Souvestre et Allain ont donc mis trois ans pour
écrire trente-deux volumes de trois cents pages chacun (précisons : trois
cents pages chez Bouquins, une collection qui ne fait pas précisément dans le diaphane et
l’aéré). Même à deux, l’exploit paraît surhumain.
Leur méthode de travail mérite un coup de projecteur. Les deux
auteurs, habitant dans le même immeuble à deux étages différents, se mettent
d’accord sur une histoire, se répartissent les chapitres, et dictent quatre à
cinq heures par jour, soit à un pool de dactylos, soit à un outil de haute
technologie : un phonographe, qui enregistre des cylindres de cire… de
cinq minutes, qu’ils passent ensuite aux dactylos.
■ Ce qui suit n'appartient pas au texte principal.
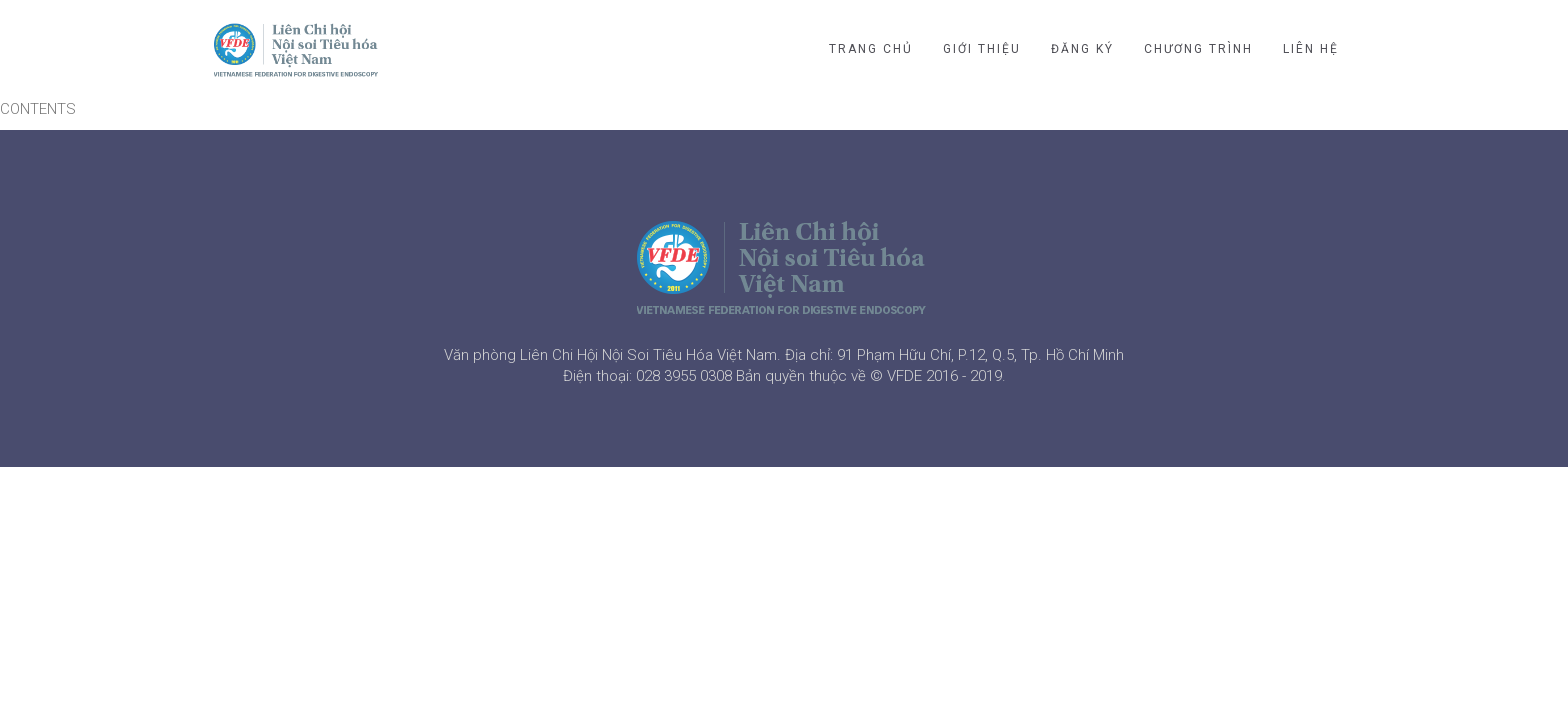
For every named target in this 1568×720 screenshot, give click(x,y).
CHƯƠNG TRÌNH (1198, 49)
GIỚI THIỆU (982, 49)
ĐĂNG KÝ (1082, 49)
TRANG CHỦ (871, 49)
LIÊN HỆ (1311, 49)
Une fois qu’ils ont terminé, en
dix jours, ils remettent les chapitres en ordre, et envoient la copie à
Fayard, qui publie tel quel – et non sans que ses typographes y aient rajouté
leur quota de fautes. Après ça, ils prennent une petite pause, et en route pour
le volume suivant, parce qu’il faut en sortir un par mois. (Deux, en fait, parce qu’ils menaient d’autres séries en
parallèle, que Souvestre soit mort d’une crise cardiaque après quatre ans de
ce régime n’est pas bien étonnant.)
Compte tenu de ces conditions d’écriture, Fantômas, qui apparaît comme un vaste foutoir à un tout individu
rationnel, s’avère en réalité impressionnant de cohérence[4].
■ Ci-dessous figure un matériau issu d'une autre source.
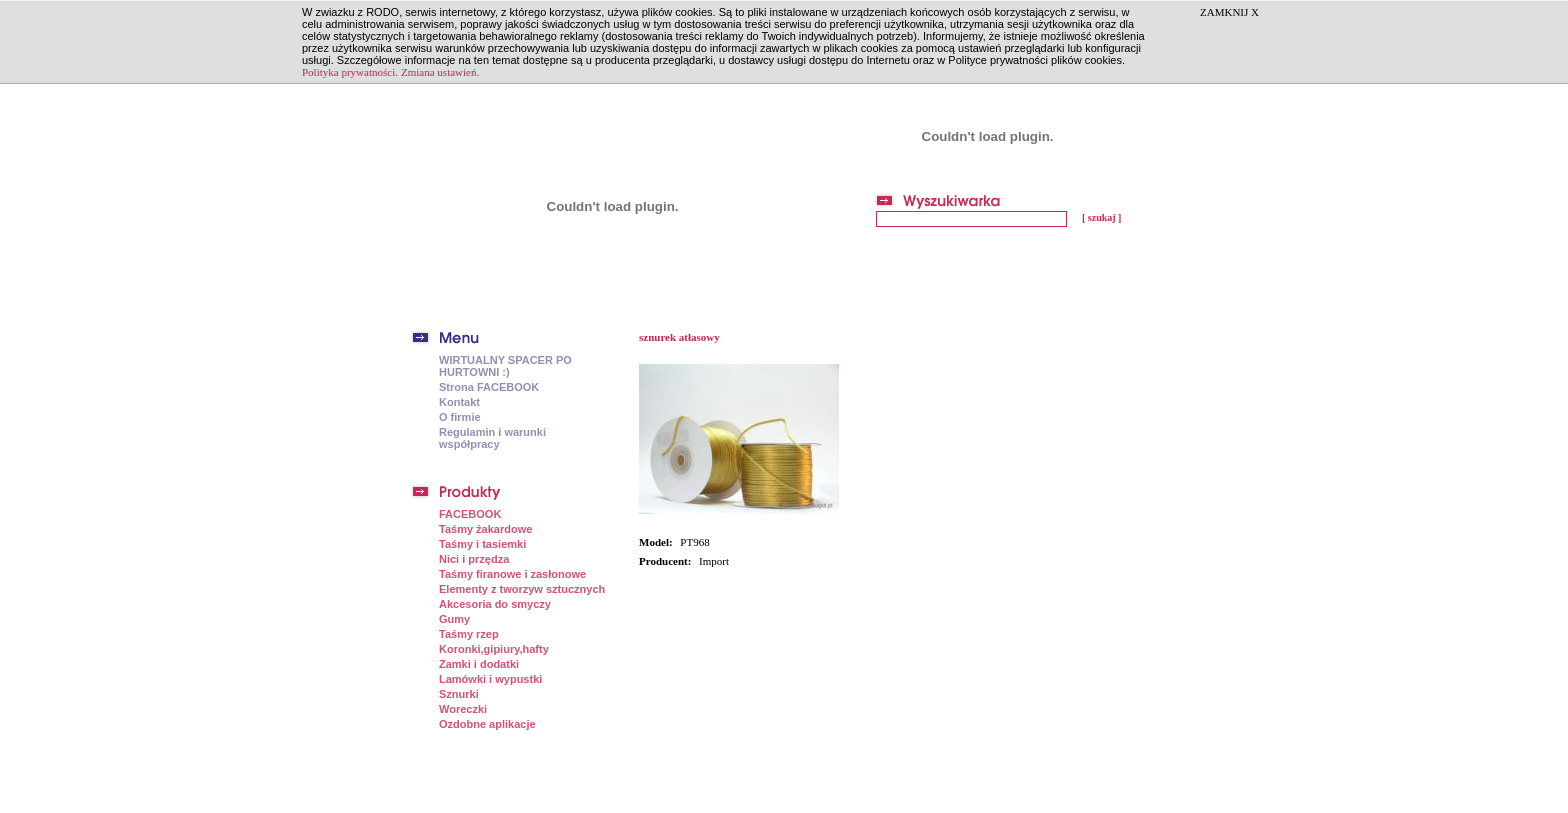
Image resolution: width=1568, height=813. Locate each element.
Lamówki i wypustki (490, 679)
Certes, il y a des erreurs, comme dans ce volume où l’action saute du samedi 19
novembre au dimanche 21. On sourit à certains gags involontaires, par exemple
lorsque Fandor, aux prises avec un scaphandrier, le saisit… par le cou et
entreprend de l’étrangler. On s’interroge sur la manière dont Fantômas devenu
commandant de cuirassé russe, communique avec ses officiers alors qu’il ne parle pas russe (on le
découvre plus tard, lorsque, déguisé en tsar, il…) Mais l’ensemble supporte le
choc, Souvestre et Allain ayant pour politique « le mépris le plus excessif pour la vraisemblance, la crédibilité
et cependant le sens d’une certaine
plausibilité » et « l’explication
des moindres faits ». Si l’explication ne tient pas debout, tant pis,
elle existe, et la plupart des lecteurs n’y regarderont pas à deux fois.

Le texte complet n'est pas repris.